** REQUIRED WORK **
Rewrite everything from the line containing "Filter by R&B" down to the line containing "pos(182,139)", replacing "gear" with "cog" and leaving all else unchanged.

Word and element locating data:
+++++
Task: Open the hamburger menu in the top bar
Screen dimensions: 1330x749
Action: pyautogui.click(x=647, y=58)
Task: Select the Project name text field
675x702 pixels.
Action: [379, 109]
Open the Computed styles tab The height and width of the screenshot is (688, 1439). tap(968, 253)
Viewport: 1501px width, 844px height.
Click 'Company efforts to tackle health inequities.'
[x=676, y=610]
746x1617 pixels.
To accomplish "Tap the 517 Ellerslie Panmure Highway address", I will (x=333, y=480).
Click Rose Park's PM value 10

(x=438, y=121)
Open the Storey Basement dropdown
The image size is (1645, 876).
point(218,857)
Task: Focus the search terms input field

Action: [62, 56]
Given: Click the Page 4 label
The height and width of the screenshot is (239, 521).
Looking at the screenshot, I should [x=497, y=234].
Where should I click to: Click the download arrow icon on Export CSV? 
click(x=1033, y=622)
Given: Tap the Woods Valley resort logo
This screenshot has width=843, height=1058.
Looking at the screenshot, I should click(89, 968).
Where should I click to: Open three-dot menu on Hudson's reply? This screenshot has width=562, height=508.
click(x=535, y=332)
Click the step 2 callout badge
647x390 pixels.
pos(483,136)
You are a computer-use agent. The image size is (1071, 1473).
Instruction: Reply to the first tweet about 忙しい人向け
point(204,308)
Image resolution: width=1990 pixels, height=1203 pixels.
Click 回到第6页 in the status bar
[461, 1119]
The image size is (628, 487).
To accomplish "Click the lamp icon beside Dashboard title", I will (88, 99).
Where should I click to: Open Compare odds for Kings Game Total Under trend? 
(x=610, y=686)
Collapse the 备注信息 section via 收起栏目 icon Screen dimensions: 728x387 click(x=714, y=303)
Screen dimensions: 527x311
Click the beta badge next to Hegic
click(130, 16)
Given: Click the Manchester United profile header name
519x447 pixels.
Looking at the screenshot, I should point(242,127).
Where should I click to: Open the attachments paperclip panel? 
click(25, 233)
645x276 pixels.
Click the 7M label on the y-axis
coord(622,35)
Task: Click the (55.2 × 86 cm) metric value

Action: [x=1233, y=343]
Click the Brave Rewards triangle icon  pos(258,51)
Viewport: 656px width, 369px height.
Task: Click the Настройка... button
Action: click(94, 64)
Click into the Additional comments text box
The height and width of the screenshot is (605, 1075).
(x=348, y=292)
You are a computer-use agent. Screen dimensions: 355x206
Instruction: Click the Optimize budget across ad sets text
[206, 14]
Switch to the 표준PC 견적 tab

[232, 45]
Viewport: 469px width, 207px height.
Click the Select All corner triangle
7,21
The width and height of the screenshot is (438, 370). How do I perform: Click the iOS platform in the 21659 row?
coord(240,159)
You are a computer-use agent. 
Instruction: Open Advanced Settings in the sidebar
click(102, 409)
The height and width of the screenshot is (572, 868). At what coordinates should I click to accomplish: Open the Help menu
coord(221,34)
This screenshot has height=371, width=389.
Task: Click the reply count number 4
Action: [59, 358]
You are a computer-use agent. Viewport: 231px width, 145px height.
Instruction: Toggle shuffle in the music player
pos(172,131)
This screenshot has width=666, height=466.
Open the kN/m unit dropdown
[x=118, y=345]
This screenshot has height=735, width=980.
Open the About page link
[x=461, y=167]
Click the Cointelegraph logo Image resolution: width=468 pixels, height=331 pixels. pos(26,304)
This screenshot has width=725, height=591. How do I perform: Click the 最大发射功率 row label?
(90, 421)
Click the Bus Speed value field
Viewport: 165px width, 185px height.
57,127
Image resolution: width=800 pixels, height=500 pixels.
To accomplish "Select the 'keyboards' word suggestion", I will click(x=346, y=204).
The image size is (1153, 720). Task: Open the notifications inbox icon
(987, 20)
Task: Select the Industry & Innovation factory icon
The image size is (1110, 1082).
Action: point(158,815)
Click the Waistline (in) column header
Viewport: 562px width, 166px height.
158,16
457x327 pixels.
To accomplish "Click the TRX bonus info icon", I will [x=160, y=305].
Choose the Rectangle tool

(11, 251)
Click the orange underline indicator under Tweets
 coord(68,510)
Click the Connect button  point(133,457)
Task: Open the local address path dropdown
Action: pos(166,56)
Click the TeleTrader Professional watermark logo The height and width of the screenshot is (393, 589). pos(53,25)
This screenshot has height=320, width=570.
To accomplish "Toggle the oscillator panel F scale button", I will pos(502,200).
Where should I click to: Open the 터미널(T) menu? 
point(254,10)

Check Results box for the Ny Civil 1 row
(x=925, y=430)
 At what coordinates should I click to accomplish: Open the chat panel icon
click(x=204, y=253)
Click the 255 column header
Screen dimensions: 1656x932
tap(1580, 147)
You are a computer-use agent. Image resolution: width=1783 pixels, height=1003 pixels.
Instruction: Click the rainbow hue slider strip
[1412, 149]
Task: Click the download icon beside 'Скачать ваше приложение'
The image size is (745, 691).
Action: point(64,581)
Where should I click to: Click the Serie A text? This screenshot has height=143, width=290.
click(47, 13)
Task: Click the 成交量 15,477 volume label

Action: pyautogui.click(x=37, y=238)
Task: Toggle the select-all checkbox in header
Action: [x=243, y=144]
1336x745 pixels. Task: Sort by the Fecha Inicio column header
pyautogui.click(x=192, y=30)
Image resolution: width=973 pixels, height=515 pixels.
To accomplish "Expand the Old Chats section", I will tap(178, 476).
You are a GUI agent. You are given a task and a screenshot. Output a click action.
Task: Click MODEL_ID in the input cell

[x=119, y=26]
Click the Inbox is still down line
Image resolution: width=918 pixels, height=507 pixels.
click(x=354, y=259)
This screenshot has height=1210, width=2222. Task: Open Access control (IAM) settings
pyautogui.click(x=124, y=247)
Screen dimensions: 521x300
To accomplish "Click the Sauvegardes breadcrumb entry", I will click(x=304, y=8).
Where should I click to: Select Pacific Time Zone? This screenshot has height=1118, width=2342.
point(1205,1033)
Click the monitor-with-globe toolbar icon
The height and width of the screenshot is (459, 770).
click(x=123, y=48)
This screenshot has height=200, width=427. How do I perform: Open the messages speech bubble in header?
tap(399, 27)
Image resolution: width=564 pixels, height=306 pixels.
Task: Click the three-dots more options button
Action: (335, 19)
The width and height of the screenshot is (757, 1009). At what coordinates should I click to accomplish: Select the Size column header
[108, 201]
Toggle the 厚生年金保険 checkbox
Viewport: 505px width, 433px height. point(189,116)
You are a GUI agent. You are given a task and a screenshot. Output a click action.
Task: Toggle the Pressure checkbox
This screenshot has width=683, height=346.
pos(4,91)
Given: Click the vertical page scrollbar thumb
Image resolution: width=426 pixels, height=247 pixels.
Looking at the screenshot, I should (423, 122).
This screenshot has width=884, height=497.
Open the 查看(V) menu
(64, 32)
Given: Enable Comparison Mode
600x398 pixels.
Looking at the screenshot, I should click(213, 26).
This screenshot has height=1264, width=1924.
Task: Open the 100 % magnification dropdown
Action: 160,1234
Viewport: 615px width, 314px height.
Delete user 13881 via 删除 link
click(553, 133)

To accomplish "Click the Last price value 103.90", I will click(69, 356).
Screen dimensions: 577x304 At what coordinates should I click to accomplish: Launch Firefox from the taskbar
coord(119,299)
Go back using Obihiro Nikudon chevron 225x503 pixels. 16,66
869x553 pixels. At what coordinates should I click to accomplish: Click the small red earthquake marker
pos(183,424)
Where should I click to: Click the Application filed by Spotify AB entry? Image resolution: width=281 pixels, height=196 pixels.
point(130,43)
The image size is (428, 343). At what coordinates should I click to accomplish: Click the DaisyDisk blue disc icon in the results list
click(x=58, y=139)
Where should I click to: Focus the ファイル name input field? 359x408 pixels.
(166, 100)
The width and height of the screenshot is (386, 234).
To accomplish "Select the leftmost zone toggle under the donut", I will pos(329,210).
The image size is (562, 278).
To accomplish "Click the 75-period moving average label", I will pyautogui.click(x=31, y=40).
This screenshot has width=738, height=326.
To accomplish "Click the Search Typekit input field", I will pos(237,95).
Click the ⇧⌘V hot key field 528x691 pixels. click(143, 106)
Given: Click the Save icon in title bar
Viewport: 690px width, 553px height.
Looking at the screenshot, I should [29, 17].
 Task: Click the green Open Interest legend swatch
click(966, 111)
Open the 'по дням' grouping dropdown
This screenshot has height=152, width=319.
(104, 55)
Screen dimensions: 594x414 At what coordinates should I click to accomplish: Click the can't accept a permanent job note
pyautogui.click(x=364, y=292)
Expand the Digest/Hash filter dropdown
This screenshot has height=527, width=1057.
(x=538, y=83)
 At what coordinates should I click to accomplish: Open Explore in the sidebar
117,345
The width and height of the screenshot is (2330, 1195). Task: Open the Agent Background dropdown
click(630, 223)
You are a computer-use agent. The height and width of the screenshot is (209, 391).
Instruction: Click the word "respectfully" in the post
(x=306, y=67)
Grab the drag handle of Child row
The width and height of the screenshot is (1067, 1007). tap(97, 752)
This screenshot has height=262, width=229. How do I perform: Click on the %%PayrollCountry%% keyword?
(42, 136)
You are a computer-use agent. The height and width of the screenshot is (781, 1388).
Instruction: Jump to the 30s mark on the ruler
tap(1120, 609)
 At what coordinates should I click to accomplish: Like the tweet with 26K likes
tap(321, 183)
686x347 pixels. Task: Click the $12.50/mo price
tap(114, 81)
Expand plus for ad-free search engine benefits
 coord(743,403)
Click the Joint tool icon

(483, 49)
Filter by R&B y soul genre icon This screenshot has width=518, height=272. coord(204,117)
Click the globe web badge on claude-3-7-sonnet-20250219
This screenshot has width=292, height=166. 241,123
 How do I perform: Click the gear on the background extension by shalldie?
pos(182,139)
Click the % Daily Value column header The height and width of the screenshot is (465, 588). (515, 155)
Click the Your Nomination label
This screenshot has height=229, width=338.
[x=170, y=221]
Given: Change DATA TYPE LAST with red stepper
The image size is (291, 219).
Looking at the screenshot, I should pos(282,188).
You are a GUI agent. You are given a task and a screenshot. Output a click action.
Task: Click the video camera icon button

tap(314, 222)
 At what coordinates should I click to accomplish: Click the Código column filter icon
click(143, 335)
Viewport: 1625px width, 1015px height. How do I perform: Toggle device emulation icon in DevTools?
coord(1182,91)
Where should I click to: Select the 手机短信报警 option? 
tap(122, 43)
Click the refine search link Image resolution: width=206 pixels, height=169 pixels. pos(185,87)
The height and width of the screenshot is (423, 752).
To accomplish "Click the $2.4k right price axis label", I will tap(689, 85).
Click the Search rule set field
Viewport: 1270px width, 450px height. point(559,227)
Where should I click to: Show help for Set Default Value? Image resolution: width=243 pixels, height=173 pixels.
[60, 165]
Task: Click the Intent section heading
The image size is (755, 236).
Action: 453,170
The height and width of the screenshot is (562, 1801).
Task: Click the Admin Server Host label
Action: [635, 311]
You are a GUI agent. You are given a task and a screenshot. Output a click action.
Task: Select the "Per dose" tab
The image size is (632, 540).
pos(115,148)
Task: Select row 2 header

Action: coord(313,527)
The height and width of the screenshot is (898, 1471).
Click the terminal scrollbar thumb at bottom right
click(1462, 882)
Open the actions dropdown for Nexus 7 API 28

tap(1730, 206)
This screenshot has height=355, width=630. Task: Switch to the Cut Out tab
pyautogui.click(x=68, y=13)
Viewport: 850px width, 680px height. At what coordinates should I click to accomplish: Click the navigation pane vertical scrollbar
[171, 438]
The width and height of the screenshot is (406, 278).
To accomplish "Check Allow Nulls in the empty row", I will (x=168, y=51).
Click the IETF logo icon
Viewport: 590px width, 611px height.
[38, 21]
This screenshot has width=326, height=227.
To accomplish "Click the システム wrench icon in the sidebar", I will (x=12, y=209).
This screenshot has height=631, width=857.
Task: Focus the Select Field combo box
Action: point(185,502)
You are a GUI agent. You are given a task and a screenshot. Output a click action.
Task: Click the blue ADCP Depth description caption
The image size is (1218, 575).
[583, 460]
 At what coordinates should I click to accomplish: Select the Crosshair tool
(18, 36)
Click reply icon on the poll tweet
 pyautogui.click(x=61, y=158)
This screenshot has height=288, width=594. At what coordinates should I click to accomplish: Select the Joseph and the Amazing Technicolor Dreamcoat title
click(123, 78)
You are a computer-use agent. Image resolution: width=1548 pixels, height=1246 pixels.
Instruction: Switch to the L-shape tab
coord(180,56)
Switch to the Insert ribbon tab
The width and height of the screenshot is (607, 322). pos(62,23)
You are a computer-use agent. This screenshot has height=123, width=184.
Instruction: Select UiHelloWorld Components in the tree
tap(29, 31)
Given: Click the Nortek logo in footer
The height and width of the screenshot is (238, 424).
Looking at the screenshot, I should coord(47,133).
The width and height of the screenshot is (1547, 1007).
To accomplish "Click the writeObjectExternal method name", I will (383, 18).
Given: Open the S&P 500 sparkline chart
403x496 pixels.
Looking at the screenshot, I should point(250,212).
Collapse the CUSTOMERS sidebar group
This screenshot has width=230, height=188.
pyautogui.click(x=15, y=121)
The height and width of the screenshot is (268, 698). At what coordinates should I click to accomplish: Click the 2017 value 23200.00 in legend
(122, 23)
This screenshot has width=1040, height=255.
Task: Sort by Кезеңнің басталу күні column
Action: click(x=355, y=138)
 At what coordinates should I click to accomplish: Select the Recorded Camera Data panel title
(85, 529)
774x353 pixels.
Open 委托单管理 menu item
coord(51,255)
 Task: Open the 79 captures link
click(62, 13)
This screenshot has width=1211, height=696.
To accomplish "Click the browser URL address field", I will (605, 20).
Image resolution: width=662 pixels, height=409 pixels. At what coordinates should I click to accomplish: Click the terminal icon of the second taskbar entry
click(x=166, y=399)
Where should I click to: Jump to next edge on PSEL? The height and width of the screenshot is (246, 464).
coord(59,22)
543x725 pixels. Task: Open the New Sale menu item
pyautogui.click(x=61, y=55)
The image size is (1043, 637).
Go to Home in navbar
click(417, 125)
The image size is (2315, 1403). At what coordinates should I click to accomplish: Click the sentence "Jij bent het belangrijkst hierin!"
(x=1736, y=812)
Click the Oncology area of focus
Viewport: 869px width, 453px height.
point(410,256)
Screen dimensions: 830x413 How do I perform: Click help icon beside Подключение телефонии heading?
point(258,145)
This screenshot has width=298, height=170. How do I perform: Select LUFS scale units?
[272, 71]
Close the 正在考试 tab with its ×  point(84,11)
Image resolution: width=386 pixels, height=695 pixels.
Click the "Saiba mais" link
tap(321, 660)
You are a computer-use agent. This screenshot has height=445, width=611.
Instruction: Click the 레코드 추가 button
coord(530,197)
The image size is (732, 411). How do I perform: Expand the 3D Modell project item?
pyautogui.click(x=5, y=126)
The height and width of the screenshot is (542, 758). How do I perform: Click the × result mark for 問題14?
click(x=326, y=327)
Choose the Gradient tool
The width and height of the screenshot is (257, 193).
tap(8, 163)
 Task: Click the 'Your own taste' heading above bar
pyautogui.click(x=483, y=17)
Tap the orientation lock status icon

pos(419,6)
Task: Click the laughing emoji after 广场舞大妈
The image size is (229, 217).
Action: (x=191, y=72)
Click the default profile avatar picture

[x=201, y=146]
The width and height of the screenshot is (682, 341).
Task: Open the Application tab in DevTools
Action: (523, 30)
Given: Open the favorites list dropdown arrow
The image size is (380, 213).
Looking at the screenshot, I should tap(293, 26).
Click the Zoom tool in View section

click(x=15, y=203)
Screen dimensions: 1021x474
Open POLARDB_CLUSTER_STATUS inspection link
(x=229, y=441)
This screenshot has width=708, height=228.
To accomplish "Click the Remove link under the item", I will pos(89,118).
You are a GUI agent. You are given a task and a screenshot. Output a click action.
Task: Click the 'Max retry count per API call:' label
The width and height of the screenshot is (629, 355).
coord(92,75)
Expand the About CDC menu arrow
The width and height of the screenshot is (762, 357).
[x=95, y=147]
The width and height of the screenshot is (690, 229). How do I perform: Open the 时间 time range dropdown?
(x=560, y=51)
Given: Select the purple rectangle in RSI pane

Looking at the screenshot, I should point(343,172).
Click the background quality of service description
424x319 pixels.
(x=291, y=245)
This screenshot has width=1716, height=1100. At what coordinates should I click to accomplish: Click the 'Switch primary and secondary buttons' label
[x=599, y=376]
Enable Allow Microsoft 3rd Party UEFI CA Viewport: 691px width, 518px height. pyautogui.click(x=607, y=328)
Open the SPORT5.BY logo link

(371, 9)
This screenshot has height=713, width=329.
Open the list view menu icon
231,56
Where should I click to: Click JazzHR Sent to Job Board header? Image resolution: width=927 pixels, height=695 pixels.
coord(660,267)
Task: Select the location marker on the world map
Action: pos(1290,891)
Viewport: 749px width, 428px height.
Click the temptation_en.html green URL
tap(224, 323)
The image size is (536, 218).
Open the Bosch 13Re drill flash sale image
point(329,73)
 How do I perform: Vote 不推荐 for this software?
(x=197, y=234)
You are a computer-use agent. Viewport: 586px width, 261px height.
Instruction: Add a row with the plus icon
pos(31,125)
+++++
** TASK SOLUTION **
Filter by R&B y soul genre icon This screenshot has width=518, height=272. coord(204,117)
Click the globe web badge on claude-3-7-sonnet-20250219
This screenshot has width=292, height=166. 241,123
 How do I perform: Click the cog on the background extension by shalldie?
pos(182,139)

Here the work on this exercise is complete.